#### [PROVIDED RECORDS]
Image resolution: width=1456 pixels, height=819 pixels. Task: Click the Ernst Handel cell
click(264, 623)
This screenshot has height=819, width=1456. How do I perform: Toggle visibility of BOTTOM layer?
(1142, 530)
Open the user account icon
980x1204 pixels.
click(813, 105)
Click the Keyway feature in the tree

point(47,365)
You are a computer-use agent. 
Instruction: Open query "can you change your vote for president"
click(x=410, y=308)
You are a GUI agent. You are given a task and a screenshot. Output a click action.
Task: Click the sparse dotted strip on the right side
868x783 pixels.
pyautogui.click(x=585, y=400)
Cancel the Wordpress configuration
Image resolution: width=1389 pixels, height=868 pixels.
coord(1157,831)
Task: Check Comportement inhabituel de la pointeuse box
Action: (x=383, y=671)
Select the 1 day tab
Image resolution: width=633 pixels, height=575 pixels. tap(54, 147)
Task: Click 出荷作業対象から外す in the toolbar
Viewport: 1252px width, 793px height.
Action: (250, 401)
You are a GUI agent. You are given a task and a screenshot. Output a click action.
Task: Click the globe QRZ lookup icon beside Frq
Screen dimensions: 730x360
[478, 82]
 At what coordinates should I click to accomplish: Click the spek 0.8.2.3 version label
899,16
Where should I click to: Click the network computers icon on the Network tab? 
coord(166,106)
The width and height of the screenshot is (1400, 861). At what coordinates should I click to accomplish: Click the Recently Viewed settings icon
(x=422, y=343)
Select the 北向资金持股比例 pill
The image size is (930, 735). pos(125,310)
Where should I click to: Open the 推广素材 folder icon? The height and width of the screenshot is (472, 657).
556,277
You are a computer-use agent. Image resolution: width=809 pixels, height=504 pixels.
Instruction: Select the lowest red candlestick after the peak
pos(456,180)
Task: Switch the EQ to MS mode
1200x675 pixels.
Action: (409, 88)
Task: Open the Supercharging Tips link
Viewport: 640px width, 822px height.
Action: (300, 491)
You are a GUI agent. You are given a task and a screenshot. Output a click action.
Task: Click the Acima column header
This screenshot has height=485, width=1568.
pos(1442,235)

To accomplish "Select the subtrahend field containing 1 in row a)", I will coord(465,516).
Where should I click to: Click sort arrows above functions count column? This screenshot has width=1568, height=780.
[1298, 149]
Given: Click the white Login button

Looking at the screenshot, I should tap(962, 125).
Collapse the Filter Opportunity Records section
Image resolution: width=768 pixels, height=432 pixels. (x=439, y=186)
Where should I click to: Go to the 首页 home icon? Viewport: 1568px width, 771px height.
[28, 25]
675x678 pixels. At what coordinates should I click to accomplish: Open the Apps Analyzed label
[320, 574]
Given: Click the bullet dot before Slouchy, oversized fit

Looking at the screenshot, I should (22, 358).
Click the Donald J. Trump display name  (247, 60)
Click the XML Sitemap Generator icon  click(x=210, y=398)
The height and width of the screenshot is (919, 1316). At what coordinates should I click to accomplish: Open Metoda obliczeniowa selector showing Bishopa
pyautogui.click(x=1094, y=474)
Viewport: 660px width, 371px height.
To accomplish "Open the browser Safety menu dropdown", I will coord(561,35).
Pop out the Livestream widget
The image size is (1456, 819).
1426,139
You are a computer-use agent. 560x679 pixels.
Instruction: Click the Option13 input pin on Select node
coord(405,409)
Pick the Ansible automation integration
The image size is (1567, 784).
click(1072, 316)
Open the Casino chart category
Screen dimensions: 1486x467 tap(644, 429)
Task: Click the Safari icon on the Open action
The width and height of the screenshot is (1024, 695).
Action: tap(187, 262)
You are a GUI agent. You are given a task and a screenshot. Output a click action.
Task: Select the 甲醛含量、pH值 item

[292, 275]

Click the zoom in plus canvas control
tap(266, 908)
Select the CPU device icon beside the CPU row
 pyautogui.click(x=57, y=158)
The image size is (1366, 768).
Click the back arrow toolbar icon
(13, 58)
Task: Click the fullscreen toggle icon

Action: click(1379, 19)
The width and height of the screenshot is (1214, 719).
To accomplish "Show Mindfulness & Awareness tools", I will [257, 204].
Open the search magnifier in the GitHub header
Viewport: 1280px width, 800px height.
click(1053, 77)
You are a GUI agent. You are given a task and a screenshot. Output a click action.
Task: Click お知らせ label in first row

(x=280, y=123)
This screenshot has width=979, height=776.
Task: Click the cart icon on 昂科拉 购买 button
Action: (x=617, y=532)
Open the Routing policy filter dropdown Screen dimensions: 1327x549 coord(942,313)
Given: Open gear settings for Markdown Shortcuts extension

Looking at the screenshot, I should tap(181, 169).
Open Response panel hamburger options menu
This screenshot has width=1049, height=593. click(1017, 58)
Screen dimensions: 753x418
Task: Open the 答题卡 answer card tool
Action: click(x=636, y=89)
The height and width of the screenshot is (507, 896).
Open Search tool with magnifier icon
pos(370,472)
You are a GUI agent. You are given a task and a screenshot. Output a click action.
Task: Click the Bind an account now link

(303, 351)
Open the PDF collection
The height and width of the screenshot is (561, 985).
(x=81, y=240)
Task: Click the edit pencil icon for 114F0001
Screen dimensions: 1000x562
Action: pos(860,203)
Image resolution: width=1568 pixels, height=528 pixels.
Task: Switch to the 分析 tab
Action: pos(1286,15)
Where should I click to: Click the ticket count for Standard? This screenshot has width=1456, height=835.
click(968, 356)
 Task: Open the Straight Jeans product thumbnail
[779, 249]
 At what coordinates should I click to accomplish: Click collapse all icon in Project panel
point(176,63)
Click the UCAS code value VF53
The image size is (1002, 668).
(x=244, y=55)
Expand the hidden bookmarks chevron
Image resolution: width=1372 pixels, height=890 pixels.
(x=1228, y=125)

#### [WHAT THE TASK ASKS]
Print all of the records above again, line for line, without changing anything.

#### [CORRECT RESULT]
Image resolution: width=1456 pixels, height=819 pixels. Task: Click the Ernst Handel cell
click(264, 623)
This screenshot has height=819, width=1456. How do I perform: Toggle visibility of BOTTOM layer?
(1142, 530)
Open the user account icon
980x1204 pixels.
click(813, 105)
Click the Keyway feature in the tree

point(47,365)
You are a computer-use agent. 
Instruction: Open query "can you change your vote for president"
click(x=410, y=308)
You are a GUI agent. You are given a task and a screenshot. Output a click action.
Task: Click the sparse dotted strip on the right side
868x783 pixels.
pyautogui.click(x=585, y=400)
Cancel the Wordpress configuration
Image resolution: width=1389 pixels, height=868 pixels.
coord(1157,831)
Task: Check Comportement inhabituel de la pointeuse box
Action: (x=383, y=671)
Select the 1 day tab
Image resolution: width=633 pixels, height=575 pixels. tap(54, 147)
Task: Click 出荷作業対象から外す in the toolbar
Viewport: 1252px width, 793px height.
Action: (250, 401)
You are a GUI agent. You are given a task and a screenshot. Output a click action.
Task: Click the globe QRZ lookup icon beside Frq
Screen dimensions: 730x360
[478, 82]
 At what coordinates should I click to accomplish: Click the spek 0.8.2.3 version label
899,16
Where should I click to: Click the network computers icon on the Network tab? 
coord(166,106)
The width and height of the screenshot is (1400, 861). At what coordinates should I click to accomplish: Click the Recently Viewed settings icon
(x=422, y=343)
Select the 北向资金持股比例 pill
The image size is (930, 735). pos(125,310)
Where should I click to: Open the 推广素材 folder icon? The height and width of the screenshot is (472, 657).
556,277
You are a computer-use agent. Image resolution: width=809 pixels, height=504 pixels.
Instruction: Select the lowest red candlestick after the peak
pos(456,180)
Task: Switch the EQ to MS mode
1200x675 pixels.
Action: (409, 88)
Task: Open the Supercharging Tips link
Viewport: 640px width, 822px height.
Action: (300, 491)
You are a GUI agent. You are given a task and a screenshot. Output a click action.
Task: Click the Acima column header
This screenshot has height=485, width=1568.
pos(1442,235)

To accomplish "Select the subtrahend field containing 1 in row a)", I will coord(465,516).
Where should I click to: Click sort arrows above functions count column? This screenshot has width=1568, height=780.
[1298, 149]
Given: Click the white Login button

Looking at the screenshot, I should tap(962, 125).
Collapse the Filter Opportunity Records section
Image resolution: width=768 pixels, height=432 pixels. (x=439, y=186)
Where should I click to: Go to the 首页 home icon? Viewport: 1568px width, 771px height.
[28, 25]
675x678 pixels. At what coordinates should I click to accomplish: Open the Apps Analyzed label
[320, 574]
Given: Click the bullet dot before Slouchy, oversized fit

Looking at the screenshot, I should (22, 358).
Click the Donald J. Trump display name  (247, 60)
Click the XML Sitemap Generator icon  click(x=210, y=398)
The height and width of the screenshot is (919, 1316). At what coordinates should I click to accomplish: Open Metoda obliczeniowa selector showing Bishopa
pyautogui.click(x=1094, y=474)
Viewport: 660px width, 371px height.
To accomplish "Open the browser Safety menu dropdown", I will coord(561,35).
Pop out the Livestream widget
The image size is (1456, 819).
1426,139
You are a computer-use agent. 560x679 pixels.
Instruction: Click the Option13 input pin on Select node
coord(405,409)
Pick the Ansible automation integration
The image size is (1567, 784).
click(1072, 316)
Open the Casino chart category
Screen dimensions: 1486x467 tap(644, 429)
Task: Click the Safari icon on the Open action
The width and height of the screenshot is (1024, 695).
Action: tap(187, 262)
You are a GUI agent. You are given a task and a screenshot. Output a click action.
Task: Select the 甲醛含量、pH值 item

[292, 275]

Click the zoom in plus canvas control
tap(266, 908)
Select the CPU device icon beside the CPU row
 pyautogui.click(x=57, y=158)
The image size is (1366, 768).
Click the back arrow toolbar icon
(13, 58)
Task: Click the fullscreen toggle icon

Action: click(1379, 19)
The width and height of the screenshot is (1214, 719).
To accomplish "Show Mindfulness & Awareness tools", I will [257, 204].
Open the search magnifier in the GitHub header
Viewport: 1280px width, 800px height.
click(1053, 77)
You are a GUI agent. You are given a task and a screenshot. Output a click action.
Task: Click お知らせ label in first row

(x=280, y=123)
This screenshot has width=979, height=776.
Task: Click the cart icon on 昂科拉 购买 button
Action: (x=617, y=532)
Open the Routing policy filter dropdown Screen dimensions: 1327x549 coord(942,313)
Given: Open gear settings for Markdown Shortcuts extension

Looking at the screenshot, I should tap(181, 169).
Open Response panel hamburger options menu
This screenshot has width=1049, height=593. click(1017, 58)
Screen dimensions: 753x418
Task: Open the 答题卡 answer card tool
Action: click(x=636, y=89)
The height and width of the screenshot is (507, 896).
Open Search tool with magnifier icon
pos(370,472)
You are a GUI agent. You are given a task and a screenshot. Output a click action.
Task: Click the Bind an account now link

(303, 351)
Open the PDF collection
The height and width of the screenshot is (561, 985).
(x=81, y=240)
Task: Click the edit pencil icon for 114F0001
Screen dimensions: 1000x562
Action: pos(860,203)
Image resolution: width=1568 pixels, height=528 pixels.
Task: Switch to the 分析 tab
Action: pos(1286,15)
Where should I click to: Click the ticket count for Standard? This screenshot has width=1456, height=835.
click(968, 356)
 Task: Open the Straight Jeans product thumbnail
[779, 249]
 At what coordinates should I click to accomplish: Click collapse all icon in Project panel
point(176,63)
Click the UCAS code value VF53
The image size is (1002, 668).
(x=244, y=55)
Expand the hidden bookmarks chevron
Image resolution: width=1372 pixels, height=890 pixels.
(x=1228, y=125)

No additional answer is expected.